*Task description*: Present an exact copy of each line below.

Records drawn from a dataset
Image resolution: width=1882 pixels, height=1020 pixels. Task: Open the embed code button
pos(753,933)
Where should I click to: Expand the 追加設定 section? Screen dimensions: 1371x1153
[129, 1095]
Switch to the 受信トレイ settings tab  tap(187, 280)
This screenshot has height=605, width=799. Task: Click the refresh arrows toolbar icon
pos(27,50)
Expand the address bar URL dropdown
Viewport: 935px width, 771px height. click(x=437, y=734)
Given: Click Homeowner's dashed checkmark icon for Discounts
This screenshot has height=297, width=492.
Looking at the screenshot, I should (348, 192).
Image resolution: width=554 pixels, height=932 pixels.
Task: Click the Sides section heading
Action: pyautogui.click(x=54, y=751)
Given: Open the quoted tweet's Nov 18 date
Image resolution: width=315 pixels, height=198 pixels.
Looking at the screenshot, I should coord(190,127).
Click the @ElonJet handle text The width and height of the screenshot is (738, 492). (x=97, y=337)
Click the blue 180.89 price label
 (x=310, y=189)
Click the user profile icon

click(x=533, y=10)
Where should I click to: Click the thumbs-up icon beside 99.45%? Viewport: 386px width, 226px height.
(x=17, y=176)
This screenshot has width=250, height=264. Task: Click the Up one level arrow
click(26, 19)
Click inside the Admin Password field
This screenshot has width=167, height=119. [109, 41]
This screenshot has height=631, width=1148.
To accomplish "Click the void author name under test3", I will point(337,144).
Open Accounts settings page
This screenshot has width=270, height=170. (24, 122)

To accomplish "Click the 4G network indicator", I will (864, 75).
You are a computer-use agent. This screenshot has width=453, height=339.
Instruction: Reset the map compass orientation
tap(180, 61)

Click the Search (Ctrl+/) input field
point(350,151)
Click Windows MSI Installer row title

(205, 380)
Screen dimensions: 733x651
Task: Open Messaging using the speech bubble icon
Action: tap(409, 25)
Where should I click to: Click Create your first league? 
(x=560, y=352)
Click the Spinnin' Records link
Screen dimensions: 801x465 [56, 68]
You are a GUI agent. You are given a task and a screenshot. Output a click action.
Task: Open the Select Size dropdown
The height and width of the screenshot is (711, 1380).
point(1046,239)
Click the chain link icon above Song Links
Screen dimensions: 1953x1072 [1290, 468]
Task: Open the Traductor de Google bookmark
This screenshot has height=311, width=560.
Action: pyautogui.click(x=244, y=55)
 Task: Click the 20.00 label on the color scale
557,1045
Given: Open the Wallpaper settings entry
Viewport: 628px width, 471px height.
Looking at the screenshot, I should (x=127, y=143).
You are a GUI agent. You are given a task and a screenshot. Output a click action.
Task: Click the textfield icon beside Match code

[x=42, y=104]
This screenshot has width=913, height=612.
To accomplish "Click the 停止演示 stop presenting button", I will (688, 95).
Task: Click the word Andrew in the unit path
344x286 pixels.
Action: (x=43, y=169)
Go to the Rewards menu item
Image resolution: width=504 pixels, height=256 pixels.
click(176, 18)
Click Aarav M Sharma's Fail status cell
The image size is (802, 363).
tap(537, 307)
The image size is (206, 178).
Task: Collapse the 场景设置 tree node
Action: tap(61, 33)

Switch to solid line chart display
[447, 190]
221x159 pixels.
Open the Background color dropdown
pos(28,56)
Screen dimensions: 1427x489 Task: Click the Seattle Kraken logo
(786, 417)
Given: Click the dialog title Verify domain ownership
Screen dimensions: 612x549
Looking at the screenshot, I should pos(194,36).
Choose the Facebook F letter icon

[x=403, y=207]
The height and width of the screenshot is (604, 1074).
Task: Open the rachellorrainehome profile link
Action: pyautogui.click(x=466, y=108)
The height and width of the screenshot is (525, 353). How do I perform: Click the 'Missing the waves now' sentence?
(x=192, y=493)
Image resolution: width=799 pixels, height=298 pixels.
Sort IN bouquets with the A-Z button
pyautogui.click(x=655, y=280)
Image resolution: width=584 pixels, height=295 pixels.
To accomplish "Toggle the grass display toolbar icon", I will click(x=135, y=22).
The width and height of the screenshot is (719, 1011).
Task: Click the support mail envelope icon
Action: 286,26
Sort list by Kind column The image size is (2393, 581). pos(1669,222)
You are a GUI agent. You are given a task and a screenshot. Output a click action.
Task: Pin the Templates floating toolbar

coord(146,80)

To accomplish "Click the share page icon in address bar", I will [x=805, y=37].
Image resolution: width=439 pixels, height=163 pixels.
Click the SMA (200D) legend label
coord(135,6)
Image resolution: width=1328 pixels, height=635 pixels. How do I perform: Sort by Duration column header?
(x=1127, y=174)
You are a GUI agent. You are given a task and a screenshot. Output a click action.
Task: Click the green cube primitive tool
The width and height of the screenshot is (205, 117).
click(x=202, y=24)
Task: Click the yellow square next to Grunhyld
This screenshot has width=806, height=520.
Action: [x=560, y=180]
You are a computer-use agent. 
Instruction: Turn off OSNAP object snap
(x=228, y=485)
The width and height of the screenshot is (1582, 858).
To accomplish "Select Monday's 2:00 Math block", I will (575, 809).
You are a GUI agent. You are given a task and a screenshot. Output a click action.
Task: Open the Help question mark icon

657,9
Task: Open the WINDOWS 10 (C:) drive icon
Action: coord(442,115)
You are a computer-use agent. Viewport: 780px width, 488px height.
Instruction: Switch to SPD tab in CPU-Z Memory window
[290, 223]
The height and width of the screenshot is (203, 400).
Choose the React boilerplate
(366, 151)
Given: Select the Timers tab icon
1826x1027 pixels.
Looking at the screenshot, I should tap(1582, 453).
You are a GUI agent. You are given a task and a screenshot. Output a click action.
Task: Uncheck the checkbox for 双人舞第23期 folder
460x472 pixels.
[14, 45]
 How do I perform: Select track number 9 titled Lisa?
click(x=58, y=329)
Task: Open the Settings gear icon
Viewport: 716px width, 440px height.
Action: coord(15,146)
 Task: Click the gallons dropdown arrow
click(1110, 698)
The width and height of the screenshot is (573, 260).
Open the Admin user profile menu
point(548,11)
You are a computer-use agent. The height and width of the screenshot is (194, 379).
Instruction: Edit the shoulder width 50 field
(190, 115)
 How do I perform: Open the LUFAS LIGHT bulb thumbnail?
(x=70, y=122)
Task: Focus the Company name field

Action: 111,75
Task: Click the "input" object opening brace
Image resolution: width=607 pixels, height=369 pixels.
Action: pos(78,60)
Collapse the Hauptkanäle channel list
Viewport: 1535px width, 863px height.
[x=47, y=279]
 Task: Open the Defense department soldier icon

*Result below*:
Image resolution: width=1882 pixels, height=1020 pixels. Task: Open the embed code button
pos(753,933)
Where should I click to: Expand the 追加設定 section? Screen dimensions: 1371x1153
[129, 1095]
Switch to the 受信トレイ settings tab  tap(187, 280)
This screenshot has height=605, width=799. Task: Click the refresh arrows toolbar icon
pos(27,50)
Expand the address bar URL dropdown
Viewport: 935px width, 771px height. click(x=437, y=734)
Given: Click Homeowner's dashed checkmark icon for Discounts
This screenshot has height=297, width=492.
Looking at the screenshot, I should (348, 192).
Image resolution: width=554 pixels, height=932 pixels.
Task: Click the Sides section heading
Action: pyautogui.click(x=54, y=751)
Given: Open the quoted tweet's Nov 18 date
Image resolution: width=315 pixels, height=198 pixels.
Looking at the screenshot, I should coord(190,127).
Click the @ElonJet handle text The width and height of the screenshot is (738, 492). (x=97, y=337)
Click the blue 180.89 price label
 (x=310, y=189)
Click the user profile icon

click(x=533, y=10)
Where should I click to: Click the thumbs-up icon beside 99.45%? Viewport: 386px width, 226px height.
(x=17, y=176)
This screenshot has width=250, height=264. Task: Click the Up one level arrow
click(26, 19)
Click inside the Admin Password field
This screenshot has width=167, height=119. [109, 41]
This screenshot has height=631, width=1148.
To accomplish "Click the void author name under test3", I will point(337,144).
Open Accounts settings page
This screenshot has width=270, height=170. (24, 122)

To accomplish "Click the 4G network indicator", I will (864, 75).
You are a computer-use agent. This screenshot has width=453, height=339.
Instruction: Reset the map compass orientation
tap(180, 61)

Click the Search (Ctrl+/) input field
point(350,151)
Click Windows MSI Installer row title

(205, 380)
Screen dimensions: 733x651
Task: Open Messaging using the speech bubble icon
Action: tap(409, 25)
Where should I click to: Click Create your first league? 
(x=560, y=352)
Click the Spinnin' Records link
Screen dimensions: 801x465 [56, 68]
You are a GUI agent. You are given a task and a screenshot. Output a click action.
Task: Open the Select Size dropdown
The height and width of the screenshot is (711, 1380).
point(1046,239)
Click the chain link icon above Song Links
Screen dimensions: 1953x1072 [1290, 468]
Task: Open the Traductor de Google bookmark
This screenshot has height=311, width=560.
Action: pyautogui.click(x=244, y=55)
 Task: Click the 20.00 label on the color scale
557,1045
Given: Open the Wallpaper settings entry
Viewport: 628px width, 471px height.
Looking at the screenshot, I should (x=127, y=143).
You are a GUI agent. You are given a task and a screenshot. Output a click action.
Task: Click the textfield icon beside Match code

[x=42, y=104]
This screenshot has width=913, height=612.
To accomplish "Click the 停止演示 stop presenting button", I will (688, 95).
Task: Click the word Andrew in the unit path
344x286 pixels.
Action: (x=43, y=169)
Go to the Rewards menu item
Image resolution: width=504 pixels, height=256 pixels.
click(176, 18)
Click Aarav M Sharma's Fail status cell
The image size is (802, 363).
tap(537, 307)
The image size is (206, 178).
Task: Collapse the 场景设置 tree node
Action: tap(61, 33)

Switch to solid line chart display
[447, 190]
221x159 pixels.
Open the Background color dropdown
pos(28,56)
Screen dimensions: 1427x489 Task: Click the Seattle Kraken logo
(786, 417)
Given: Click the dialog title Verify domain ownership
Screen dimensions: 612x549
Looking at the screenshot, I should pos(194,36).
Choose the Facebook F letter icon

[x=403, y=207]
The height and width of the screenshot is (604, 1074).
Task: Open the rachellorrainehome profile link
Action: pyautogui.click(x=466, y=108)
The height and width of the screenshot is (525, 353). How do I perform: Click the 'Missing the waves now' sentence?
(x=192, y=493)
Image resolution: width=799 pixels, height=298 pixels.
Sort IN bouquets with the A-Z button
pyautogui.click(x=655, y=280)
Image resolution: width=584 pixels, height=295 pixels.
To accomplish "Toggle the grass display toolbar icon", I will click(x=135, y=22).
The width and height of the screenshot is (719, 1011).
Task: Click the support mail envelope icon
Action: 286,26
Sort list by Kind column The image size is (2393, 581). pos(1669,222)
You are a GUI agent. You are given a task and a screenshot. Output a click action.
Task: Pin the Templates floating toolbar

coord(146,80)

To accomplish "Click the share page icon in address bar", I will [x=805, y=37].
Image resolution: width=439 pixels, height=163 pixels.
Click the SMA (200D) legend label
coord(135,6)
Image resolution: width=1328 pixels, height=635 pixels. How do I perform: Sort by Duration column header?
(x=1127, y=174)
You are a GUI agent. You are given a task and a screenshot. Output a click action.
Task: Click the green cube primitive tool
The width and height of the screenshot is (205, 117).
click(x=202, y=24)
Task: Click the yellow square next to Grunhyld
This screenshot has width=806, height=520.
Action: [x=560, y=180]
You are a computer-use agent. 
Instruction: Turn off OSNAP object snap
(x=228, y=485)
The width and height of the screenshot is (1582, 858).
To accomplish "Select Monday's 2:00 Math block", I will (575, 809).
You are a GUI agent. You are given a task and a screenshot. Output a click action.
Task: Open the Help question mark icon

657,9
Task: Open the WINDOWS 10 (C:) drive icon
Action: coord(442,115)
You are a computer-use agent. Viewport: 780px width, 488px height.
Instruction: Switch to SPD tab in CPU-Z Memory window
[290, 223]
The height and width of the screenshot is (203, 400).
Choose the React boilerplate
(366, 151)
Given: Select the Timers tab icon
1826x1027 pixels.
Looking at the screenshot, I should tap(1582, 453).
You are a GUI agent. You are given a task and a screenshot. Output a click action.
Task: Uncheck the checkbox for 双人舞第23期 folder
460x472 pixels.
[14, 45]
 How do I perform: Select track number 9 titled Lisa?
click(x=58, y=329)
Task: Open the Settings gear icon
Viewport: 716px width, 440px height.
Action: coord(15,146)
 Task: Click the gallons dropdown arrow
click(1110, 698)
The width and height of the screenshot is (573, 260).
Open the Admin user profile menu
point(548,11)
You are a computer-use agent. The height and width of the screenshot is (194, 379).
Instruction: Edit the shoulder width 50 field
(190, 115)
 How do I perform: Open the LUFAS LIGHT bulb thumbnail?
(x=70, y=122)
Task: Focus the Company name field

Action: 111,75
Task: Click the "input" object opening brace
Image resolution: width=607 pixels, height=369 pixels.
Action: pos(78,60)
Collapse the Hauptkanäle channel list
Viewport: 1535px width, 863px height.
[x=47, y=279]
 Task: Open the Defense department soldier icon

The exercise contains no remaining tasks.